WHAT YOU ARE ASKED TO DO> Update the material below by replacing every "Image resolution" with "Screenshot dimensions" and changing nothing else. Omit the pictures from your answer.

LISTED ENTRIES>
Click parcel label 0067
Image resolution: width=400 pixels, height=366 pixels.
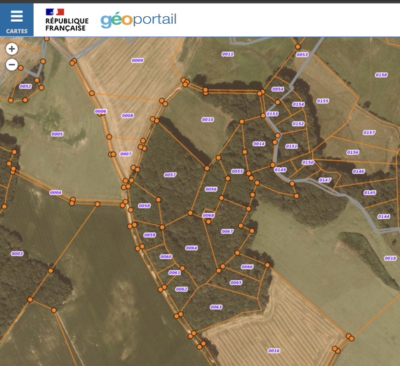[227, 231]
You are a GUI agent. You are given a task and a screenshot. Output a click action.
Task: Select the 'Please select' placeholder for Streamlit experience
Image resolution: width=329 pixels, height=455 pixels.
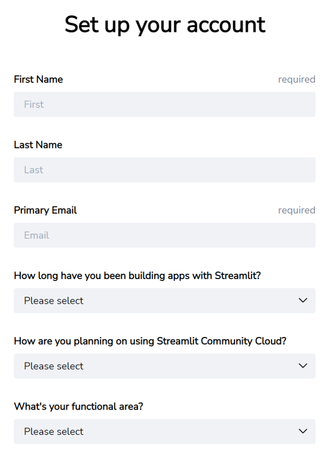click(x=53, y=300)
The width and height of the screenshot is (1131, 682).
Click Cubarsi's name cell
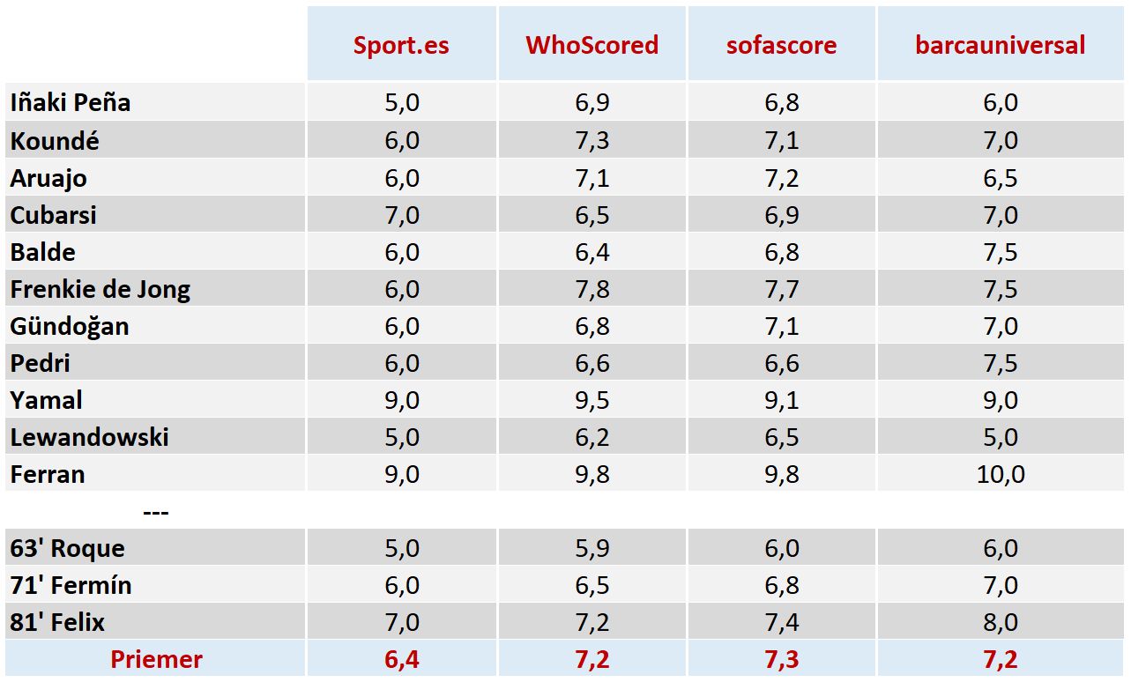54,215
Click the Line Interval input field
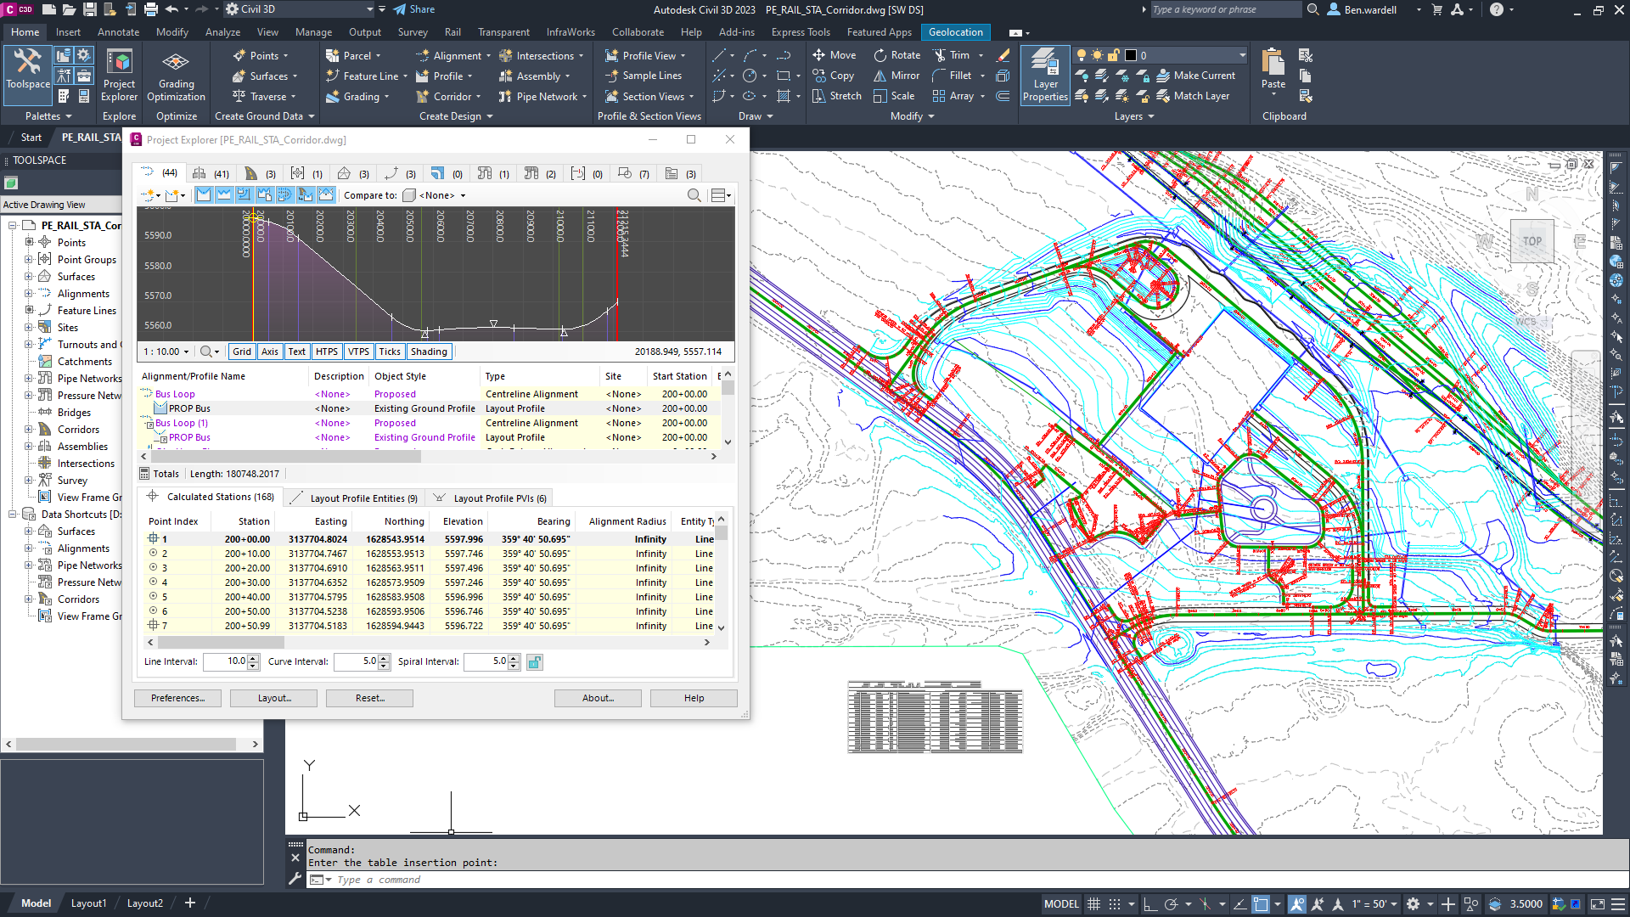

THE RESPONSE>
Click parcel label 0067
Screenshot dimensions: width=400 pixels, height=366 pixels.
[227, 231]
You are a GUI agent. You are given a task and a screenshot. Output a click action.
Task: Select the 'Please select' placeholder for Streamlit experience
Screenshot dimensions: width=329 pixels, height=455 pixels.
click(x=53, y=300)
The width and height of the screenshot is (1131, 682).
Click Cubarsi's name cell
54,215
Click the Line Interval input field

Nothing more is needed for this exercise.